Try to think of the constant negative feedback as callous-building. It won’t stop. The more success you find, the more negative feedback you will get.

Your artistic process is your means of enduring and overcoming that feedback. Let it feed your resolve to continue pursuing what matters to you in your artwork.

Allow your process and product to teach you about yourself because that’s the value of creative endeavours.

Learn what you can from the masters who came before you. Let their struggles and discoveries inspire you to explore new realms of creativity.

Let the voices of the living critics wash over you like the daily elements confronting you, whether a cold chill from a frosty wind or a downpour of hail. Your creative process can turn all that effort at weakening you into a strength that helps you push past the boundaries limiting your potential.

Learn to read between the lines of the negativity directed your way because you will discover that most of them are projections driven by fear and envy.

People not intimidated by you have no need or compulsion to be negative. People who are not driven by fear and self-loathing see no point in anything outside objective honesty when expressing their views. People who care and are considerate of your personhood will try to choose words to support you, even if they see a need to correct an error of yours.

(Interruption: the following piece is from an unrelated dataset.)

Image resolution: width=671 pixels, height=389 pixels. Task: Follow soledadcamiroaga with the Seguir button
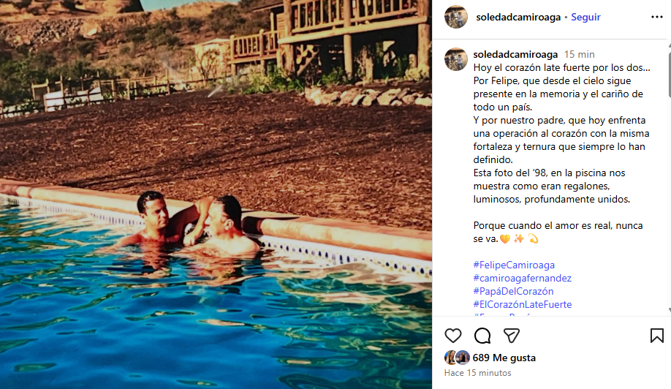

Since you are underway in a Masters level program in the Arts, you are well underway in securing yourself a somewhat economically stable future that will permit the continued development of your artwork throughout your life.

Upon completing your graduate degree, you will be eligible for teaching positions that may or may not interest you now but will allow you to remain current within your profession.

I would have jumped at an opportunity to complete my own Masters degree for that very reason, and so this may be a bias of mine. I think there can be no greater pleasure than to share one’s love with those who come after.

They can become sources of inspiration for you that break self-limiting boundaries. I also wanted the opportunity to be the opposite of many of my toxic instructors. They would cut me down in person but always visit my studio when I wasn’t around. I was informed of that oddly conflicting behaviour by studio mates who seemed excited for me.

I didn’t understand that then, but I interpreted that dichotomy in their behaviour as a backhanded form of compliment.

You will discover that your passion is like a barometer keeping you on track and focused in the direction that your art is taking you. It is like a guide for your life to facilitate your growth and achieve your potential.

Your passion will flow in waves that lap the edges of your consciousness amid exciting discoveries and recede when formulaic repetition asserts itself.

Whenever I feel blocked, uninspired, or unmotivated to focus on creating developed pieces, I turn to processes borrowed from the technique of automatic writing. The deliberately unconscious transcription of words and mark-making function like a form of callisthenics to “loosen up the creative muscles.”

I have learned that the thrill of discovery is the key to stoking one’s passions. Nothing is more awe-inspiring than looking at a piece one has finished and wondering how it could have come from within.

If you can keep surprising yourself, you will never lose your passion. You will always be motivated to explore what lies beyond your horizon.

This is a fundamental truth of the human condition. The wonder of discovery makes life worthwhile and raises us all as a species out of the darkness of a primitive existence to touch the stars.